Managing multiple sources of page-hotness data

By Jonathan Corbet
April 11, 2025

Knowing how frequently accessed a page of memory is (its "hotness") is a key input to many memory-management heuristics. Jonathan Cameron, in a memory-management track at the 2025 Linux Storage, Filesystem, Memory-Management, and BPF Summit, pointed out that the number of sources of that kind of data is growing over time. He wanted to explore the questions of what commonality exists between data from those sources, and whether it makes sense to aggregate them all somehow.

Cameron's own focus is on the CXL "hotness monitoring unit", which can provide detailed data on which pages in a CXL memory bank have been accessed, but there are many other data sources as well. He fears that it may be crazy to try to combine them all, but hopes that it makes sense to do so at least some of the time.

Hotness, he said, is a proxy for something that cannot be measured ahead of time: the performance cost of putting data in the wrong place. This data will drive actions like promotion, demotion, swapping, or reclaim. Different sources give different data, which may or may not include a virtual address, the NUMA node that made the access, or when the access happened.

Combining this information from different providers can be challenging. The hotness monitoring unit, for example, does not see accesses that are resolved from the CPU's caches; that results in data that works reasonably well for tiering, but less so for the management of least-recently-used (LRU) lists. CPU-based hardware-supported methods do not include accesses from prefetch operations, making it harder to use that data to balance memory bandwidth use. Every way we have of measuring hotness, he said, is wrong in some way.

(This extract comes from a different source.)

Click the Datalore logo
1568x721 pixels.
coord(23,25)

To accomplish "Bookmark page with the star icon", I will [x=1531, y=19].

Cameron mentioned the aggregation and promotion threads proposed by Bharata Rao, which were discussed earlier in the day. Rao, over the remote link, said that he was working to accumulate information from different sources and to provide an API that various subsystems could use. Cameron said that it was necessary to start with something, and that Rao's proposal seemed as good as any.

Getting back into the meaning of "hotness", Cameron said that it is a guess at the future cost of moving (or not moving) memory. The kernel cannot see into the future, and cannot measure past costs, but it can measure access frequency to some extent. Some measurement methods, though, sample infrequently and can miss accesses. Techniques like access-bit scanning or tracking page faults can capture individual events; there is some commonality between sources of this type. What is needed is an efficient data structure to aggregate the data they produce.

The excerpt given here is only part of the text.